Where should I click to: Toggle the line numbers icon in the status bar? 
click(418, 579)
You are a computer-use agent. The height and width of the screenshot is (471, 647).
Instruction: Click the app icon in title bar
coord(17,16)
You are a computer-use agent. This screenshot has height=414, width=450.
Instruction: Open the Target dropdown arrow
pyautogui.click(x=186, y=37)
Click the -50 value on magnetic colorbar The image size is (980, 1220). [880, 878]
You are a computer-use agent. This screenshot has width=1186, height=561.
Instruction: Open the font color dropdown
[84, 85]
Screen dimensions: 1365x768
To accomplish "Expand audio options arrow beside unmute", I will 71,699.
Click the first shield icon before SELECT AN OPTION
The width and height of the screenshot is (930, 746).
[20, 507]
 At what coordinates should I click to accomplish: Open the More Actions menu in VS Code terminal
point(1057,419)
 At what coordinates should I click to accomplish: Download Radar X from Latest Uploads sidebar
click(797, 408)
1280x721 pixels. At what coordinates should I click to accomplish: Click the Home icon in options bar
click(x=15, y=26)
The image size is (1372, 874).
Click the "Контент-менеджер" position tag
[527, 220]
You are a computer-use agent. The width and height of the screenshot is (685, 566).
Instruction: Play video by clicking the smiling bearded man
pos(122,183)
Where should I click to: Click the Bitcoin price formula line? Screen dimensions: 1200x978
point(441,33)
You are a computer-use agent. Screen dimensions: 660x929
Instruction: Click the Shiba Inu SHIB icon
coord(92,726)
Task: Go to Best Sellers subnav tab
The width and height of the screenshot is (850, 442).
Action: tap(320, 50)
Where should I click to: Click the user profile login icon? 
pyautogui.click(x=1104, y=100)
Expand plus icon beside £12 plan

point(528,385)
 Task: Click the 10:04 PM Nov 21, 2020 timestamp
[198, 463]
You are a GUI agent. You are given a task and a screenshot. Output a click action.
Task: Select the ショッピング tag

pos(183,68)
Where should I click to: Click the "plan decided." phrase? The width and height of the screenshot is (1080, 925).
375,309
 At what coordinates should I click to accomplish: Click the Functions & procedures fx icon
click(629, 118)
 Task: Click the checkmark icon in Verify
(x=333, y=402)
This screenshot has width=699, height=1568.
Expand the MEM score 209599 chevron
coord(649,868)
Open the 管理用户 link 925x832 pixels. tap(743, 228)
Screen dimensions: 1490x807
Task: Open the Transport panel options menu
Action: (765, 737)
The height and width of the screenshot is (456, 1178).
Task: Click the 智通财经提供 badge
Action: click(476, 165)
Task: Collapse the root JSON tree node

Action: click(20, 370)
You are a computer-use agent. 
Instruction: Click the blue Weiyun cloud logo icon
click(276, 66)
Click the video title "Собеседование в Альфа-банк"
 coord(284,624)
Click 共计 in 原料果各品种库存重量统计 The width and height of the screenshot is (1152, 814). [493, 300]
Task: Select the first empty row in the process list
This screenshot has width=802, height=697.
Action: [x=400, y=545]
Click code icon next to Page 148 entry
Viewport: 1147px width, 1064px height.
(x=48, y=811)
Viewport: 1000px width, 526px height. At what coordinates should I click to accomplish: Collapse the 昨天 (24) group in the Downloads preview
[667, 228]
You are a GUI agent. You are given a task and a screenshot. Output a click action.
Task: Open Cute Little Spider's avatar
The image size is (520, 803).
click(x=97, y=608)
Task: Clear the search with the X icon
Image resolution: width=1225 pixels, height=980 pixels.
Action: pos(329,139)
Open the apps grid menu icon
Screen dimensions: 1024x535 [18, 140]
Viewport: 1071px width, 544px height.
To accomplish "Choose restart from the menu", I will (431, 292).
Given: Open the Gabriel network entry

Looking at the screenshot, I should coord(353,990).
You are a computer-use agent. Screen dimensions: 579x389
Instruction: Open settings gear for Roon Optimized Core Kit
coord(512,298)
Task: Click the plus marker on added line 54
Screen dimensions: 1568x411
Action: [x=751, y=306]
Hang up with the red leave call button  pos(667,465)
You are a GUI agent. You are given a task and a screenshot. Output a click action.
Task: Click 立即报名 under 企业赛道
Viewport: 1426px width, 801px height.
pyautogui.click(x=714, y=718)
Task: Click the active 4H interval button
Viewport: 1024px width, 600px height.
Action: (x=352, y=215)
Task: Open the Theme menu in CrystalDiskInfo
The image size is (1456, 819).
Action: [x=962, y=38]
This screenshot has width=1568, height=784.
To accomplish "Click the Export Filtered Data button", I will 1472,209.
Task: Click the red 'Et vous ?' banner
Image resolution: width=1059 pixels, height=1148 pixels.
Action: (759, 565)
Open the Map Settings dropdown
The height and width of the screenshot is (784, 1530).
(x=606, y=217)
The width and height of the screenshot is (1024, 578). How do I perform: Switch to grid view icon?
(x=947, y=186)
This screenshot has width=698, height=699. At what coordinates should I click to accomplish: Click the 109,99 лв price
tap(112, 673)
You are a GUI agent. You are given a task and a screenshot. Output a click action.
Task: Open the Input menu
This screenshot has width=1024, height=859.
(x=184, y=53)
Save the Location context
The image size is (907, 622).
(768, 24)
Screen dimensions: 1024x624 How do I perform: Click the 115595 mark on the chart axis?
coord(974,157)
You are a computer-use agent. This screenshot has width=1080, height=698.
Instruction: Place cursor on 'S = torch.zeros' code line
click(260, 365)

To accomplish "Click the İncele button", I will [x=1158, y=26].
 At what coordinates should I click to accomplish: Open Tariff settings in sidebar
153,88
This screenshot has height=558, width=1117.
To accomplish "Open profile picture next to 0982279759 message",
|---|
• **What you should do**
Copy out the data exactly as it stands, leaving nothing out.

• **Task answer**
Where should I click to: Toggle the line numbers icon in the status bar? 
click(418, 579)
You are a computer-use agent. The height and width of the screenshot is (471, 647).
Instruction: Click the app icon in title bar
coord(17,16)
You are a computer-use agent. This screenshot has height=414, width=450.
Instruction: Open the Target dropdown arrow
pyautogui.click(x=186, y=37)
Click the -50 value on magnetic colorbar The image size is (980, 1220). [880, 878]
You are a computer-use agent. This screenshot has width=1186, height=561.
Instruction: Open the font color dropdown
[84, 85]
Screen dimensions: 1365x768
To accomplish "Expand audio options arrow beside unmute", I will 71,699.
Click the first shield icon before SELECT AN OPTION
The width and height of the screenshot is (930, 746).
[20, 507]
 At what coordinates should I click to accomplish: Open the More Actions menu in VS Code terminal
point(1057,419)
 At what coordinates should I click to accomplish: Download Radar X from Latest Uploads sidebar
click(797, 408)
1280x721 pixels. At what coordinates should I click to accomplish: Click the Home icon in options bar
click(x=15, y=26)
The image size is (1372, 874).
Click the "Контент-менеджер" position tag
[527, 220]
You are a computer-use agent. The width and height of the screenshot is (685, 566).
Instruction: Play video by clicking the smiling bearded man
pos(122,183)
Where should I click to: Click the Bitcoin price formula line? Screen dimensions: 1200x978
point(441,33)
You are a computer-use agent. Screen dimensions: 660x929
Instruction: Click the Shiba Inu SHIB icon
coord(92,726)
Task: Go to Best Sellers subnav tab
The width and height of the screenshot is (850, 442).
Action: tap(320, 50)
Where should I click to: Click the user profile login icon? 
pyautogui.click(x=1104, y=100)
Expand plus icon beside £12 plan

point(528,385)
 Task: Click the 10:04 PM Nov 21, 2020 timestamp
[198, 463]
You are a GUI agent. You are given a task and a screenshot. Output a click action.
Task: Select the ショッピング tag

pos(183,68)
Where should I click to: Click the "plan decided." phrase? The width and height of the screenshot is (1080, 925).
375,309
 At what coordinates should I click to accomplish: Click the Functions & procedures fx icon
click(629, 118)
 Task: Click the checkmark icon in Verify
(x=333, y=402)
This screenshot has width=699, height=1568.
Expand the MEM score 209599 chevron
coord(649,868)
Open the 管理用户 link 925x832 pixels. tap(743, 228)
Screen dimensions: 1490x807
Task: Open the Transport panel options menu
Action: (765, 737)
The height and width of the screenshot is (456, 1178).
Task: Click the 智通财经提供 badge
Action: click(476, 165)
Task: Collapse the root JSON tree node

Action: click(20, 370)
You are a computer-use agent. 
Instruction: Click the blue Weiyun cloud logo icon
click(276, 66)
Click the video title "Собеседование в Альфа-банк"
 coord(284,624)
Click 共计 in 原料果各品种库存重量统计 The width and height of the screenshot is (1152, 814). [493, 300]
Task: Select the first empty row in the process list
This screenshot has width=802, height=697.
Action: [x=400, y=545]
Click code icon next to Page 148 entry
Viewport: 1147px width, 1064px height.
(x=48, y=811)
Viewport: 1000px width, 526px height. At what coordinates should I click to accomplish: Collapse the 昨天 (24) group in the Downloads preview
[667, 228]
You are a GUI agent. You are given a task and a screenshot. Output a click action.
Task: Open Cute Little Spider's avatar
The image size is (520, 803).
click(x=97, y=608)
Task: Clear the search with the X icon
Image resolution: width=1225 pixels, height=980 pixels.
Action: pos(329,139)
Open the apps grid menu icon
Screen dimensions: 1024x535 [18, 140]
Viewport: 1071px width, 544px height.
To accomplish "Choose restart from the menu", I will (431, 292).
Given: Open the Gabriel network entry

Looking at the screenshot, I should coord(353,990).
You are a computer-use agent. Screen dimensions: 579x389
Instruction: Open settings gear for Roon Optimized Core Kit
coord(512,298)
Task: Click the plus marker on added line 54
Screen dimensions: 1568x411
Action: [x=751, y=306]
Hang up with the red leave call button  pos(667,465)
You are a GUI agent. You are given a task and a screenshot. Output a click action.
Task: Click 立即报名 under 企业赛道
Viewport: 1426px width, 801px height.
pyautogui.click(x=714, y=718)
Task: Click the active 4H interval button
Viewport: 1024px width, 600px height.
Action: (x=352, y=215)
Task: Open the Theme menu in CrystalDiskInfo
The image size is (1456, 819).
Action: [x=962, y=38]
This screenshot has width=1568, height=784.
To accomplish "Click the Export Filtered Data button", I will 1472,209.
Task: Click the red 'Et vous ?' banner
Image resolution: width=1059 pixels, height=1148 pixels.
Action: (759, 565)
Open the Map Settings dropdown
The height and width of the screenshot is (784, 1530).
(x=606, y=217)
The width and height of the screenshot is (1024, 578). How do I perform: Switch to grid view icon?
(x=947, y=186)
This screenshot has width=698, height=699. At what coordinates should I click to accomplish: Click the 109,99 лв price
tap(112, 673)
You are a GUI agent. You are given a task and a screenshot. Output a click action.
Task: Open the Input menu
This screenshot has width=1024, height=859.
(x=184, y=53)
Save the Location context
The image size is (907, 622).
(768, 24)
Screen dimensions: 1024x624 How do I perform: Click the 115595 mark on the chart axis?
coord(974,157)
You are a computer-use agent. This screenshot has width=1080, height=698.
Instruction: Place cursor on 'S = torch.zeros' code line
click(260, 365)

To accomplish "Click the İncele button", I will [x=1158, y=26].
 At what coordinates should I click to accomplish: Open Tariff settings in sidebar
153,88
This screenshot has height=558, width=1117.
To accomplish "Open profile picture next to 0982279759 message",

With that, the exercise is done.